### Supplied material

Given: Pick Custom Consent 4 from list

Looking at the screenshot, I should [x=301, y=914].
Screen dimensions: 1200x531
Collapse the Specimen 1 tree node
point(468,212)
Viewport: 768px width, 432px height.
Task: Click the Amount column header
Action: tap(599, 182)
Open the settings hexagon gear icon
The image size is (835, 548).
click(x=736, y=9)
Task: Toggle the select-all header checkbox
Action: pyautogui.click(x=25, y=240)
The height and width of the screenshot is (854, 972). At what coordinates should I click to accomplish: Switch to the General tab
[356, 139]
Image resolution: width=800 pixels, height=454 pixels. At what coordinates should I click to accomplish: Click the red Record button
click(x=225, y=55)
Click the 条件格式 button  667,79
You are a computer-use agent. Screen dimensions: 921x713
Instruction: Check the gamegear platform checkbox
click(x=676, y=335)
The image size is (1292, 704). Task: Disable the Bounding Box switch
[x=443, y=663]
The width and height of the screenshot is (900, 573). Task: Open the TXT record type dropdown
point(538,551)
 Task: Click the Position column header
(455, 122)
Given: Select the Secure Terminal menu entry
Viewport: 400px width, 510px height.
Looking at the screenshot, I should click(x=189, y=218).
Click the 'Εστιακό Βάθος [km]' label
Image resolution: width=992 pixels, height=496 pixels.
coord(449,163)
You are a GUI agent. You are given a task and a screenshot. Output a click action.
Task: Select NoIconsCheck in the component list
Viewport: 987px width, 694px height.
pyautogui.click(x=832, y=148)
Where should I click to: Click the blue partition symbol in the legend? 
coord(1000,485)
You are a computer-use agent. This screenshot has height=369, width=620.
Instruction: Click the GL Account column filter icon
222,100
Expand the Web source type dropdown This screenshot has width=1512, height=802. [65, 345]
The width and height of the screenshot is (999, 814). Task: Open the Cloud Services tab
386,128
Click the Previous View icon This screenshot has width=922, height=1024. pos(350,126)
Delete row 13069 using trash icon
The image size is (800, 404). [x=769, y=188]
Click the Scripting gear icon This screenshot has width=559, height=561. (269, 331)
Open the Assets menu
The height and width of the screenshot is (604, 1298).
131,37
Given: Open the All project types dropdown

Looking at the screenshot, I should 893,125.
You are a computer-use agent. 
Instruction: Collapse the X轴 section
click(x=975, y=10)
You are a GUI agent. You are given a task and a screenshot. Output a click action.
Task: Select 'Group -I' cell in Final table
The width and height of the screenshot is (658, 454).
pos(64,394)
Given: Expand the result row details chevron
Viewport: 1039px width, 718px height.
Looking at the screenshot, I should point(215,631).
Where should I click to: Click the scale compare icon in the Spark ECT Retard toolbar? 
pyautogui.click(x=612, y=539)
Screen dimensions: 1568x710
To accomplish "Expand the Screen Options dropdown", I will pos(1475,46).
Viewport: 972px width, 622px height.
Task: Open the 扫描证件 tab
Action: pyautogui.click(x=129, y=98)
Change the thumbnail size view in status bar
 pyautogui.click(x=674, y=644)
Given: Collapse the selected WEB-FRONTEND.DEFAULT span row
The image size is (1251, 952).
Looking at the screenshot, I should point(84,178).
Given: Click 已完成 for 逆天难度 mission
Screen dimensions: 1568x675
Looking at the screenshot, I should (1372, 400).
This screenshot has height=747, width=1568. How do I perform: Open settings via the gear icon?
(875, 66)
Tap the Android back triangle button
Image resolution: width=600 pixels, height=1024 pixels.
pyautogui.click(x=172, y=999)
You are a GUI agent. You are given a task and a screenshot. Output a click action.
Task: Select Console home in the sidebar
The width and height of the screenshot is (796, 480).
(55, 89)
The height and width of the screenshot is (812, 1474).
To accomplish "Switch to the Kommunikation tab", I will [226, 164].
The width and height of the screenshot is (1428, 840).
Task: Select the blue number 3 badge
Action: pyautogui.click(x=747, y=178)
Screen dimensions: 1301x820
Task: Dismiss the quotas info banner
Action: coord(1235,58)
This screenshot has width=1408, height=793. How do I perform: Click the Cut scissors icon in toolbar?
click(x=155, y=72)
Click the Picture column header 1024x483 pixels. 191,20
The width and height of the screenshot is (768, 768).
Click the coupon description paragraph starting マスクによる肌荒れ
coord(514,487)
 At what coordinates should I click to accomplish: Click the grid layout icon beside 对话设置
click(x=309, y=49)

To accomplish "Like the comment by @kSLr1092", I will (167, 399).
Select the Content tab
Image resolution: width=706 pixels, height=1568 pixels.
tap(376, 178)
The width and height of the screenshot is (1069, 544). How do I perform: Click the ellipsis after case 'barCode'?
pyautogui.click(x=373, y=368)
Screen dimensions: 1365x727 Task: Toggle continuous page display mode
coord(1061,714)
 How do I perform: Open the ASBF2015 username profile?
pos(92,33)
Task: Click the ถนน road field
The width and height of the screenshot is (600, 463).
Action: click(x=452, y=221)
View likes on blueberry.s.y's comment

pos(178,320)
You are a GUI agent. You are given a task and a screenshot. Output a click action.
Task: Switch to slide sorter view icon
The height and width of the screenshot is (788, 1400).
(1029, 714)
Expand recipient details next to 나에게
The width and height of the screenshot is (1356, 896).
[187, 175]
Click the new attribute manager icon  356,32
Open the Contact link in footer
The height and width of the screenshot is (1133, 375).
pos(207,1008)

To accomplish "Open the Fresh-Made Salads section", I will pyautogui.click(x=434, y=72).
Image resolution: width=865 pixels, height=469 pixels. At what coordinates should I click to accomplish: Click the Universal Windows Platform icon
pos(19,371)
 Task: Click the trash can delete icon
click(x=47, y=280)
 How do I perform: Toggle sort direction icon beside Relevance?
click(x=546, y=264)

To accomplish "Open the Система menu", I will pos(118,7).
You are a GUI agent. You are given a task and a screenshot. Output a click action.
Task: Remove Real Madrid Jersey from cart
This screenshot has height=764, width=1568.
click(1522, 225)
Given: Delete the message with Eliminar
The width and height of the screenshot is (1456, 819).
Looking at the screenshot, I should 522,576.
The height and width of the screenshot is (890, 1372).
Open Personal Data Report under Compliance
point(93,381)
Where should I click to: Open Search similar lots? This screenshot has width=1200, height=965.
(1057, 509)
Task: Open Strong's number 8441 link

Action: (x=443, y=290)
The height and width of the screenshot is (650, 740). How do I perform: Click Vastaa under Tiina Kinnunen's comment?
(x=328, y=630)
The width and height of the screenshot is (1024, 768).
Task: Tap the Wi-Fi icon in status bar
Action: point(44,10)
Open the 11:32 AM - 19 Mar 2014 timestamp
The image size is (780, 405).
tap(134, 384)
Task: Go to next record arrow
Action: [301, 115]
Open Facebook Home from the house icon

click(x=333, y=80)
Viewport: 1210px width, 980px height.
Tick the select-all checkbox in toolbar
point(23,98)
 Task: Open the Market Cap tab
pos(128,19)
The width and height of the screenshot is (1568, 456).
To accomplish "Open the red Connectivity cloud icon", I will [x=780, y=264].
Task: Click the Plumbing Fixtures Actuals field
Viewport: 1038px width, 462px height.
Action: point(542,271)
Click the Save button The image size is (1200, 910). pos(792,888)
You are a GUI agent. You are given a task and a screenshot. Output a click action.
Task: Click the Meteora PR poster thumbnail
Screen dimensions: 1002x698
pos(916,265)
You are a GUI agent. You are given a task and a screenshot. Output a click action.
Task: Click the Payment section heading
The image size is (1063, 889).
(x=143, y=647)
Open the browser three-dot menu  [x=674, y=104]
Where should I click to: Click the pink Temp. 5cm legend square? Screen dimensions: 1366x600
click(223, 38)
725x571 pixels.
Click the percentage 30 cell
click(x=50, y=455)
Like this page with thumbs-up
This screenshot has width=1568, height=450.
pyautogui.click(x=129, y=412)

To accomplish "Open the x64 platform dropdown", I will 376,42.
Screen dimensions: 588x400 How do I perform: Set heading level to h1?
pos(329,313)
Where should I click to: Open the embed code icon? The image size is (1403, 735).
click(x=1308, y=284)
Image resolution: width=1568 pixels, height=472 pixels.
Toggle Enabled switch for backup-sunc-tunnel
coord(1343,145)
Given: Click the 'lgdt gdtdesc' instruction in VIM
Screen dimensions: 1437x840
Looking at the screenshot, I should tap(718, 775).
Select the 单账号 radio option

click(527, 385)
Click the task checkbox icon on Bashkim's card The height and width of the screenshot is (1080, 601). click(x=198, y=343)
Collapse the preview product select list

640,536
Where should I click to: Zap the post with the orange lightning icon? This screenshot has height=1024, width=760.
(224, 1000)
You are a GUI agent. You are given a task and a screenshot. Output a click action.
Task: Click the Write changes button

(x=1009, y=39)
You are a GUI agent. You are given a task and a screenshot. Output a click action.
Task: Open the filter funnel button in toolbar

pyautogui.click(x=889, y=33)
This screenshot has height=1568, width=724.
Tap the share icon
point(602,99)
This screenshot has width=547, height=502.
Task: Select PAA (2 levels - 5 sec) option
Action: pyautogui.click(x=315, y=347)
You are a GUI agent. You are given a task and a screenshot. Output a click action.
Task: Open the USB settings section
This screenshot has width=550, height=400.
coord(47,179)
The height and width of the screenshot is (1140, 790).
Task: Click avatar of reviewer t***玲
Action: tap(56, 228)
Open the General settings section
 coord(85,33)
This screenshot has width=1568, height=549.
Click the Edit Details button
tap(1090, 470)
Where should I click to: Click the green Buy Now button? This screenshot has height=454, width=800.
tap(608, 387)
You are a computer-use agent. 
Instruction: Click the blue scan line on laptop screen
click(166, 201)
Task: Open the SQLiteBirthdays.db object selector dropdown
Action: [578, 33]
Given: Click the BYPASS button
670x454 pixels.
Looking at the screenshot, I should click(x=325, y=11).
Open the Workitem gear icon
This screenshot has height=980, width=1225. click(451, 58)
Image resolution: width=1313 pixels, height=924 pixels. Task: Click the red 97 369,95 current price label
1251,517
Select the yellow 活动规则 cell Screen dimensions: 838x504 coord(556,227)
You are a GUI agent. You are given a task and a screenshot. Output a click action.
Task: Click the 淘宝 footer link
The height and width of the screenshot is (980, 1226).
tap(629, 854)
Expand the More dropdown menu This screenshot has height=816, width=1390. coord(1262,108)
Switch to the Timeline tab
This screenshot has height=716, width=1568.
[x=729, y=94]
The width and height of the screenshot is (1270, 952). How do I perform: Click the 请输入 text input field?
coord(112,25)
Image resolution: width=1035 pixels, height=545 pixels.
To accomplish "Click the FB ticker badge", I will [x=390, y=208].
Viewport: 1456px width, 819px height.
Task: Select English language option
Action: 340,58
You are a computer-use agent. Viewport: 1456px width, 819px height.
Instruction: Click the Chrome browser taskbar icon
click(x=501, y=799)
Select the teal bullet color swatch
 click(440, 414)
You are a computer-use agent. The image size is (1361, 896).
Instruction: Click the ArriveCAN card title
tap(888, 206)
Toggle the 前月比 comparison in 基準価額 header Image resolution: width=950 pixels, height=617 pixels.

### Directions
In the records above, find every line with the word "computer" and copy it.

### Answer for this exercise
You are a computer-use agent. Screen dimensions: 921x713
You are a computer-use agent. This screenshot has height=369, width=620.
You are a computer-use agent. 
You are a computer-use agent. 
You are a computer-use agent. Viewport: 1456px width, 819px height.
You are a computer-use agent. The image size is (1361, 896).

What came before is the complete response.